We will be delighted to welcome you on our stand A 14 where we will be exhibiting Marilena Pelosi, Eric Benetto, Zdenek Kosek and José Manuel Egea, an artist recently discovered in Spain.
Deeply impacted by his discovery of Augustin Lesage, Éric Benetto explores the most arduous spiritual paths: monastic life and ascetic practices of the Orthodox hesychasm. His Chinese ink or pencil drawings, on paper, radiographs and other MRI scans are imbued with syncretic mysticism as well as an exceptional modernity. Before his first solo exhibition organized by the gallery in 2019, his work had already been noticed at the exhibition Brut Now: art brut in the time of technologies, at the Belfort museums. Since then, he has joined prestigious collections such as those of Laurent Dumas (France) or Treger-Saint Silvestre (Portugal).
At a very young age, Marilena Pelosi began to make drawings in which exuberant Catholicism and feverish Macumba, from her native Brazil, swirled to the point of delirium. The reminiscence of trance, eucharistic processions and carnivals are inextricably combined with much more intimate evocations. Now living in Normandy, she continues these same disturbing drawings, made with ballpoint pens, in which doll-women are both executioners and victims. Entering the BIC collection (France) in 2019, she is represented in major collections, including those of Hannah Rieger (Austria), Amr Shaker (Switzerland), and Dino Menozzi (Italy).

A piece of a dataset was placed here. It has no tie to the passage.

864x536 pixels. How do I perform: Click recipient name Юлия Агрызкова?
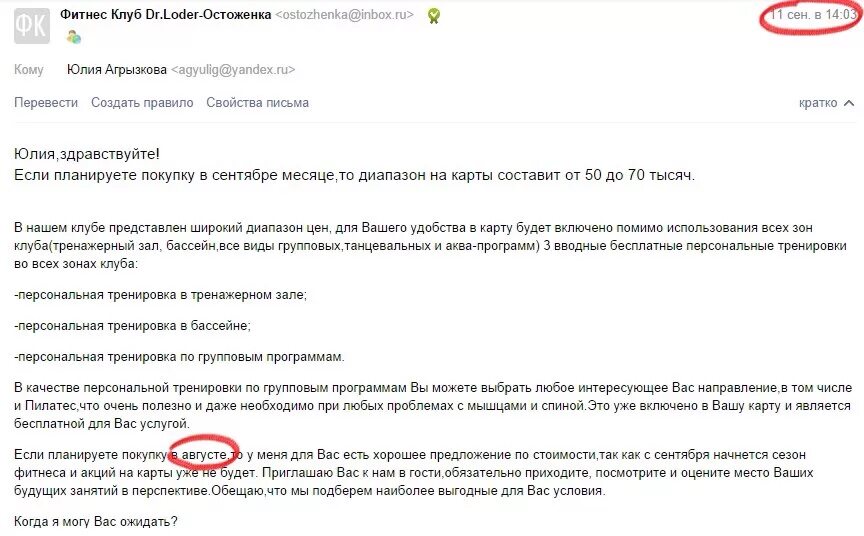pos(117,69)
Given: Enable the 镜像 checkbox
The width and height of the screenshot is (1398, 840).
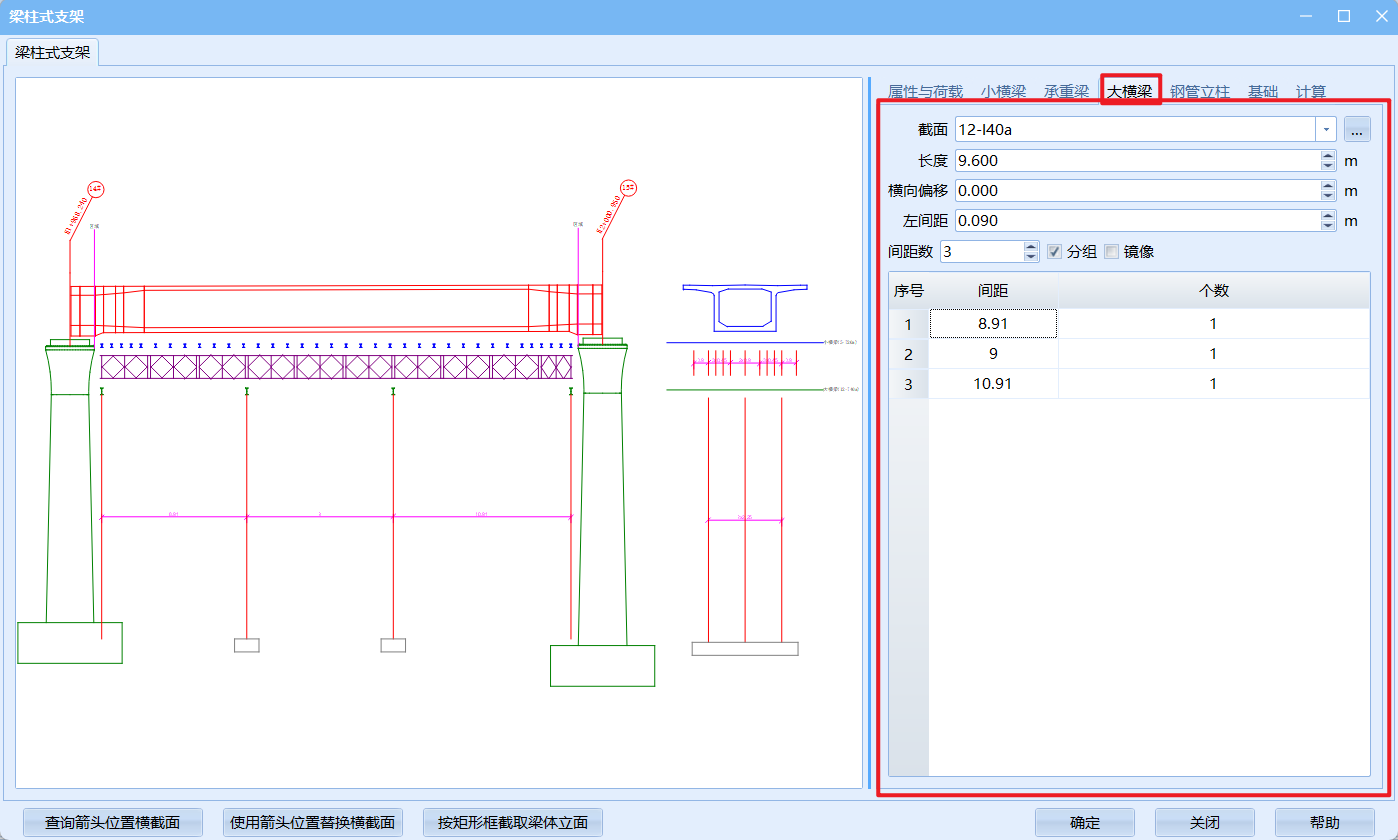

Living her spirituality through the paths of Qigong, it was at the dawn of her 40th birthday that Guo Fengyi began to reinterpret popular Chinese beliefs in drawings of ink and brush. On rolls of rice paper, measuring up to 10 meters, entities unfold: sometimes linked to the pantheon, sometimes to the pandemonium, they seem to float in a space-time void. These heretical scrolls were even exhibited at the 55th Venice Biennale, curated by Massimiliano Gioni.
A typographer by training, Košek first became a fairly conventional artist. When he fell into psychosis, he began to produce works as radical as poetic. Convinced that he plays a decisive role in the sequencing of the world, he spends his time at his window, recording his observations - meteorology, bird flights, insignificant facts - and aggregating them into diagrams supposed to ward off chaos. For fifteen years and across the world, from the Palais de Tokyo to the maison rouge, from the MONA (Australia) to the DOX in Prague and the Rencontres d’Arles, his Sibylline maps have been constantly interrogating.
José Manuel Egea
Convinced of his lycanthropy, this young Madrid artist is fascinated by the Kafkaesque metamorphosis found in the comics and mythology world. His work, also polymorphic, consists of drawings, sculptures and performances, and urges us to accept our repressed therianthropy. Promoted by the gallery since 2016, he is already found in major European contemporary art collections such as those of Antoine de Galbert, or Laurent Dumas (France).